On June 27, 2016, Chen was selected by the Uni-President 7-Eleven Lions in the second round of the 2016 CPBL Draft. On July 11, Chen signed with a signing bonus of NT$4.4 million and an incentive bonus of NT$1 million. On July 29, Chen was promoted to the first-team and made his professional debut as a pinch runner against the EDA Rhinos, where he stole a base. On August 3, Chen got his first hit: a double against Cheng Kai-wen of the CTBC Brothers. On August 7, Chen hit his first career home run off Orlando Román of the Lamigo Monkeys.

On June 15, 2017, Chen was selected to be the starting shortstop in the 2017 CPBL All-Star Game. On September 8, Chen struck out against the Fubon Guardians, ending his steak of 98 consecutive at-bats without a strikeout. On September 24, Chen broke the previous team record of most hits in a season, previously held by Kao Kuo-ching (157) by getting his 158th against the Monkeys.

On September 17, 2018, Chen committed his 30th error of the season, becoming the first player in 11 years to do so.

On April 20, 2019, Chen was hit by pitch and fractured his wrist, causing him to miss the season.

Chen started the season as a shortstop in 2020, but his 7 errors across 11 games caused confidence problems and affected his hitting performance. Chen switched to playing outfield, and was praised by media for his defensive contribution. Chen played a vital role in the Lions' performance in the 2020 Taiwan Series, where after trailing 1–3 in the series, Chen hit a go-ahead home run in Game 7, winning the 10th championship in franchise history. Chen finished the season as batting champion with a .360 batting average and 174 hits, and was awarded with a spot on the CPBL Best 10.

== International career ==
Chen played for Chinese Taipei at the 2014 21U Baseball World Cup, where he won gold.

Chen was selected to play for Chinese Taipei at the 2023 World Baseball Classic, where he had 5 hits and 2 RBIs in 14 at-bats across 4 games. Chinese Taipei were ultimately knocked out of the tournament at the group stages on runs scored.

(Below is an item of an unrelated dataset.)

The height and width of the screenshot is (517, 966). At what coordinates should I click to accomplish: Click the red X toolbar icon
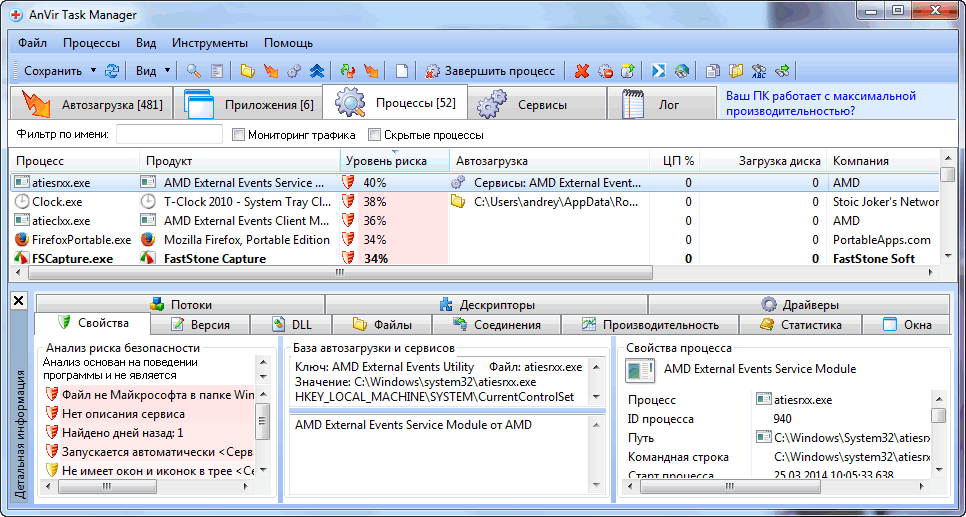coord(582,71)
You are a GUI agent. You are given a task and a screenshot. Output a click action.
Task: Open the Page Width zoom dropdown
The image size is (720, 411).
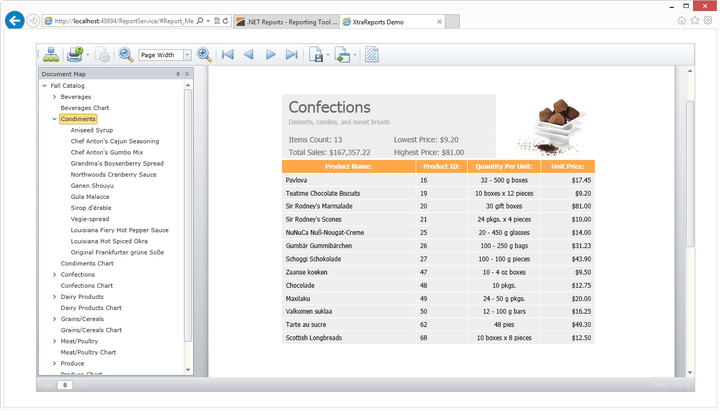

On October 12, 2024, Chen was announced as the captain of Chinese Taipei for the 2024 WBSC Premier12. On November 13, Chen hit a two-run home run against Ko Young-pyo in a 6–3 win against South Korea. On November 24, in the championship game against Japan, Chen hit a three-run home run off Shosei Togo and helped Chinese Taipei win 4–0, ending Japan's 27-game win streak. Chen was awarded as the most valuable player of the game. Chen was named Most Valuable Player, Best Defensive Player, and Best Center Fielder of the tournament after going 15-for-24, having 2 home runs, a .625 batting average, and a 1.617 OPS.

Chen was selected as the captain for Chinese Taipei for the 2026 World Baseball Classic. However, he fractured his left index finger on a hit by pitch from Jack O'Loughlin in the Opening Game against Australia, ruling him out for the competition.

== Personal life ==
Chen's wife was a former cheerleader for the EDA Rhinos and the CTBC Brothers. They married in January 2021, and have two sons.

Chen mentioned that his idols are Jung-hoo Lee and Shohei Ohtani.